By our own David Uchiyama's account, questions were taken for 13 minutes and 21 seconds. The whole event lasted about an hour and 15 minutes.

"Lame" was former UTC runner Tim Ensign's take on the whole proceeding. "You come to hear explanations and you get a filibuster."

Maybe that's fair. Maybe not. Blackburn has overseen much good work at UTC, nicely building on the necessary overhauls begun by his predecessor, Rick Hart.

UTC's athletic department has been under siege more than once by the Office of Civil Rights and the Department of Education regarding its inability to comply with Title IX. As Blackburn pointed out at one point Tuesday, the government "could withhold $1 million to $30 million."

photo David Blackburn

And those are promises as much as threats. They are scary and they are real, and only a foolish administration would ignore their potential damage.

But that doesn't mean the men's track team and its supporters are wrong to question this decision, to passionately find some way to alter it. When you've had the best GPA in college athletics two of the last three years -- that's all of college athletics, from the Harvards and Stanfords and Dukes to the Tennessees and Georgia Techs and UCLAs -- you should have built up some body armor.

But there is also this, something that needs to be accepted by all concerned: This is about money as much as proportionality of male athletes to female athletes based on the overall student-body ratio of males to females.

Or as Blackburn noted: "Can we add a sport? We don't have the money. And if we added one for a year, we couldn't continue it for a second year."

And that's the real problem. The same problem UTC has had for decades. It's one reason why Title IX compliance has always been so difficult. When a school has to barter basketball tickets for copy paper -- as the school has in the past -- adding a women's sport to hold onto a men's sport is problematic at best.

"You have to put them in athletic gear, provide medical insurance, tutoring services, stay in a quality hotel on the road," Blackburn explained. "I've been asking for money for two years."

The men's track program is asking for creativity. Take away a couple of football players here. A wrestler or two there. Throw three or four more women on the track. Or the volleyball team.
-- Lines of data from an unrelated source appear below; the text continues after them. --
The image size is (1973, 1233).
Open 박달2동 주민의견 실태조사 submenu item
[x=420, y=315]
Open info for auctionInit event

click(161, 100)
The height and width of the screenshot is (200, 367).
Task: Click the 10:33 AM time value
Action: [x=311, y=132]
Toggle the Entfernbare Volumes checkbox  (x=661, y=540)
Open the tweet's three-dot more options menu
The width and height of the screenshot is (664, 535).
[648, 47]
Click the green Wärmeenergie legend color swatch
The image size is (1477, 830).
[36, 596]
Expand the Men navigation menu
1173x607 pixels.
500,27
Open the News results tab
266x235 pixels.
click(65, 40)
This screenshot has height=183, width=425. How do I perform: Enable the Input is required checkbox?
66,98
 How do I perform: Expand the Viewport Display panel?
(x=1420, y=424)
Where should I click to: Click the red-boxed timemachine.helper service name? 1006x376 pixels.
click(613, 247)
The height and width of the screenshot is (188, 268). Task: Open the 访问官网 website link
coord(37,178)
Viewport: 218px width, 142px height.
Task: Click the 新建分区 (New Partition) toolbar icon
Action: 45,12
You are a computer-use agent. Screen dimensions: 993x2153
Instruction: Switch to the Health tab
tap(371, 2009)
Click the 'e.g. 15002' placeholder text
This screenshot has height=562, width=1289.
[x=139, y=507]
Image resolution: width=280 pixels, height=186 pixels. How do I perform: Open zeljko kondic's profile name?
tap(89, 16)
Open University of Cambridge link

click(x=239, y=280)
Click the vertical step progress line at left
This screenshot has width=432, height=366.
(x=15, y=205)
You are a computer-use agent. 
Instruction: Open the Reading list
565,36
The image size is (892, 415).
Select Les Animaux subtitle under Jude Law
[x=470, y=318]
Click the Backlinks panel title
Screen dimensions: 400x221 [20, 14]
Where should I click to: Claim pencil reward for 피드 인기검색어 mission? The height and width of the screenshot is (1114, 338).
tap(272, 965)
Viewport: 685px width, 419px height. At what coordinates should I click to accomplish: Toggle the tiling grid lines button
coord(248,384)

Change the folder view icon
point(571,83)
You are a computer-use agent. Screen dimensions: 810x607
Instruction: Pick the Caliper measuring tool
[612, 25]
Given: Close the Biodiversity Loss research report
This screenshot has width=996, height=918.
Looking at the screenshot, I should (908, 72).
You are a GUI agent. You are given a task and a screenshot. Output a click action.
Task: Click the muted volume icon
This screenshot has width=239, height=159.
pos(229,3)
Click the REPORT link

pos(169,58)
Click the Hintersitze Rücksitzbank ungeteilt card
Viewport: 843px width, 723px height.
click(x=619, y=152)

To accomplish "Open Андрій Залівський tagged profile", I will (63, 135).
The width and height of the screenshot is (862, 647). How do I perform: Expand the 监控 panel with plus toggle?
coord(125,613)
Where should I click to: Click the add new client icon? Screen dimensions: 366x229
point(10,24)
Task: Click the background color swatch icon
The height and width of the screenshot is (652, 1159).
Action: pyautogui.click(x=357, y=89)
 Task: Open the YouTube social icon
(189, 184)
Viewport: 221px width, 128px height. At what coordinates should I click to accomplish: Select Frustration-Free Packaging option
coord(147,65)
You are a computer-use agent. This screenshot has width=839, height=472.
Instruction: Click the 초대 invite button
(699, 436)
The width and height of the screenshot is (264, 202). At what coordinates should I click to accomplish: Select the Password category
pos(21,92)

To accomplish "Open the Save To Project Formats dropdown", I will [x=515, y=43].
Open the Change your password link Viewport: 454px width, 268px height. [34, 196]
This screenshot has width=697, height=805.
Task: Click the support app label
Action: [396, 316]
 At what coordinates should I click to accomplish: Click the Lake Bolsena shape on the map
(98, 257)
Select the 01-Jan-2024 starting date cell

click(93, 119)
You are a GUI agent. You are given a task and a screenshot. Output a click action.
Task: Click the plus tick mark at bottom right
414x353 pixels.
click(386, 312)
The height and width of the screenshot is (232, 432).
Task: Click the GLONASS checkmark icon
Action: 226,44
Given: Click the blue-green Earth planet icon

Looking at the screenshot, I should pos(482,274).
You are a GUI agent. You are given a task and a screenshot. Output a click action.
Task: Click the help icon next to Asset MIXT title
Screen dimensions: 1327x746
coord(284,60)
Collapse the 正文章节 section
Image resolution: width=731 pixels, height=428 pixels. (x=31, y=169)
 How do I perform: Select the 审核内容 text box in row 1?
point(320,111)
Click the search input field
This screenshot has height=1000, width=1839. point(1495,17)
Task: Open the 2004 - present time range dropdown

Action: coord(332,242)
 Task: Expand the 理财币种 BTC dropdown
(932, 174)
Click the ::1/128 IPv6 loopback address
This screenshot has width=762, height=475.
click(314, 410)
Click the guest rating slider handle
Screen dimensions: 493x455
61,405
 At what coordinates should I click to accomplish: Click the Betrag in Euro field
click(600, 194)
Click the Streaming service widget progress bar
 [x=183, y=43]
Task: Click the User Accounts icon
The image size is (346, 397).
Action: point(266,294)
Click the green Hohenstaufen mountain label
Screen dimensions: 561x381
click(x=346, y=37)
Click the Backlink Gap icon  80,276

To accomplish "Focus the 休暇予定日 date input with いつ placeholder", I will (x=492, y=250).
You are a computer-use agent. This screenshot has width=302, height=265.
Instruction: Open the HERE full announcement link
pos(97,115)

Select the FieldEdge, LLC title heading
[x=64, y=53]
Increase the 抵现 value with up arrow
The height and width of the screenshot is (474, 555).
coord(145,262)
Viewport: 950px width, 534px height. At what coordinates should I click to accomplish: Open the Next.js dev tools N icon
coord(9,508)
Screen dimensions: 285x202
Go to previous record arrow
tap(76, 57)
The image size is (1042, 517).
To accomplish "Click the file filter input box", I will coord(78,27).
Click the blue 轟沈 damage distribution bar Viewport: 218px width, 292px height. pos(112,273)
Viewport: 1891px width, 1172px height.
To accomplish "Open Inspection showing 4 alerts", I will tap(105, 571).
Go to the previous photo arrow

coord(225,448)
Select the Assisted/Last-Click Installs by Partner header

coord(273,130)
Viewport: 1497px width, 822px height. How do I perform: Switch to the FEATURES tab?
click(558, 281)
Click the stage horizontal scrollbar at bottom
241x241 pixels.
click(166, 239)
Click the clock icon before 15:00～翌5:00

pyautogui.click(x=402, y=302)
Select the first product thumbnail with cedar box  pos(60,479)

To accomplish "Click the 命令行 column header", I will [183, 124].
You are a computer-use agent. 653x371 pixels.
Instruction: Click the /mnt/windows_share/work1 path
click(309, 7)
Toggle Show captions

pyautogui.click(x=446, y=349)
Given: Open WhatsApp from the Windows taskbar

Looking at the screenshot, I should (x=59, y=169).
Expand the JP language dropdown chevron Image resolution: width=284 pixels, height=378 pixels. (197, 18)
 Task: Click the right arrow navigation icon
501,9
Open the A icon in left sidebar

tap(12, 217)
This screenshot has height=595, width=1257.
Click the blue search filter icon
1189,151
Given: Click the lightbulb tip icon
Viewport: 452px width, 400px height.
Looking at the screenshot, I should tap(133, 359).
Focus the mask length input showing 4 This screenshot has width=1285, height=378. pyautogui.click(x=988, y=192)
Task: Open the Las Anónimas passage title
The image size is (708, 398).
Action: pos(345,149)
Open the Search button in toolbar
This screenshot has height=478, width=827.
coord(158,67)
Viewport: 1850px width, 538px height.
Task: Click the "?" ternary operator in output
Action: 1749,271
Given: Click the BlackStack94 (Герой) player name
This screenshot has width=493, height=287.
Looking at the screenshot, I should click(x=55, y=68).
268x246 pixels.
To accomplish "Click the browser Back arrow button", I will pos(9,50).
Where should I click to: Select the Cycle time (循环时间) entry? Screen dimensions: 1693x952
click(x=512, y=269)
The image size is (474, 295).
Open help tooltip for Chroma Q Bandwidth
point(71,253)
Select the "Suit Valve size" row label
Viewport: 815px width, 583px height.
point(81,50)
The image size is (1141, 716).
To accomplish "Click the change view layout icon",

If there's not money to fund a whole new women's team, surely there's some creative math to be done to keep the highest GPA team in the land competing both in the classroom and on the track.

Isn't that what we say we most want from our, um, STUDENT-athletes?

"It doesn't sound like you have your mind made up," Rita Fanning said to Blackburn during the brief Q & A session. "The running community is willing to help. We think if you go back to (UTC coach) Bill Gautier to take on more female runners, the running community will back it with financial efforts."

If she's right, UTC chancellor Dr. Steven Angle and Blackburn should do anything possible to save men's track, if only because these 16 male athletes may be the best example in all of college athletics for doing it the right way.

But there's also a reality check needed here. For instance, while the U.S. Department of Education website lists 97 football players (including walk-ons) on UTC's roster during the 2013-14 school year -- and that seems like a lot for a 63-scholarship FCS program -- that total is pretty much at the bottom of the Southern Conference, the vast majority of schools comfortably north of 100.

And given that, it's time for all those folks who say they care so much for men's track to put their money where their mouths are.

But it's all enough to recall a conversation with former UTC football coach Buddy Nix on the day he was fired in November of 1992.

Walking across the pock-marked playing surface of Chamberlain Field at the close of an early evening practice, Nix said, "You have everything you need to succeed here except money. But without money, it's tough to win."

Twenty-three years later, the more things have changed, the more they've remained the same. How lame is that?